Finite element analysis has nothing to do with electronics or circuit design. It is mainly used in structural analysis, for example to predict the crash performance of a car body, or the propagation of vibrations in a tonearm. To do this, the overall mechanical structure is modelled as a mesh, and forces for each link in the mesh are modelled as differential equations which very powerful computers can solve. The finer the mesh, the more accurate the results, but the more compute power you need.
When Australia had a car industry, the boffins at Holden used finite element analysis to design and crash test a ground-up design, the Commodore, and go to full production, without creating any physical prototypes.
In my opinion, the memory address restrictions in computers were suddenly blown away by the release in 1978 of the 32-bit Virtual Address eXtension (VAX) by Digital Equipment Corporation. It could directly address 4-gigabytes of virtual memory. Back then real memory was still extremely expensive - I agonised whether the two VAX-11/780s I needed should have one megabyte of real memory, or one and a quarter. Each computer needed several full-size cabinets. Most Australian universities at that time could afford to acquire one VAX typically supporting 100 time-sharing users.
By 1985 almost the same performance and exactly the same architecture could be had from the MicroVAX II, with a single-chip cpu, a cabinet you could carry and a price tag smallish companies could afford. You could hook dozens of them up with your Ethernet cards and make a passable supercomputer. But this was well after Rega was founded.

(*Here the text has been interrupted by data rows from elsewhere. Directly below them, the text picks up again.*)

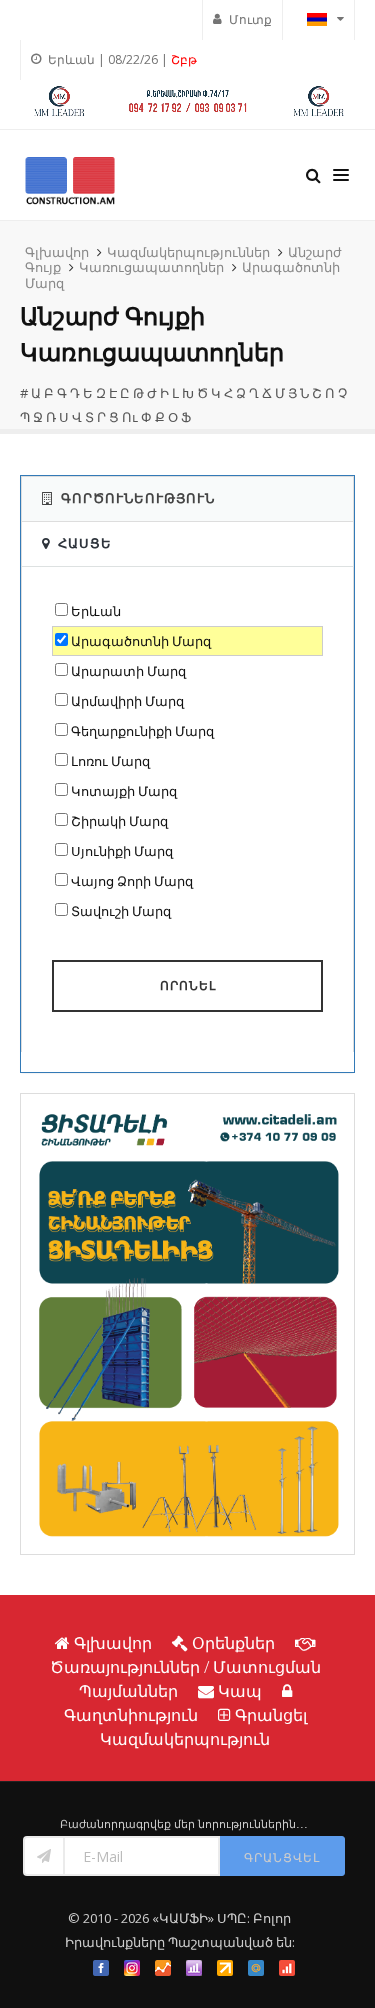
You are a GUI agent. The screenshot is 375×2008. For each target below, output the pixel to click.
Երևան (96, 611)
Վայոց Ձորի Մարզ (132, 881)
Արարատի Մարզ (128, 671)
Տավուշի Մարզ (121, 911)
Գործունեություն (138, 498)
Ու (130, 417)
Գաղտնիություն (131, 1715)
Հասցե (85, 543)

Did you work for British Leyland or something? Killed by a lack of forward thinking and among other things
I don't think British Leyland was killed by lack of forward-thinking engineers. You only have to think of the Mini, which set the design parameters for almost every small car produced today - front-wheel drive, east-west engine, wheels at the corners. Then its bigger brothers, with Citroen-like suspension but without the expensive pumps, the 1100 and 1800.
In my opinion, it was killed by the difficulty of successfully managing mergers and acquisitions. The heads of Morris and Austin had been fierce rivals, then were supposed to cooperate. Add rivals Triumph and innovative Rover to the mix. And try to make it work in a class-riddled country plagued with industrial disputes.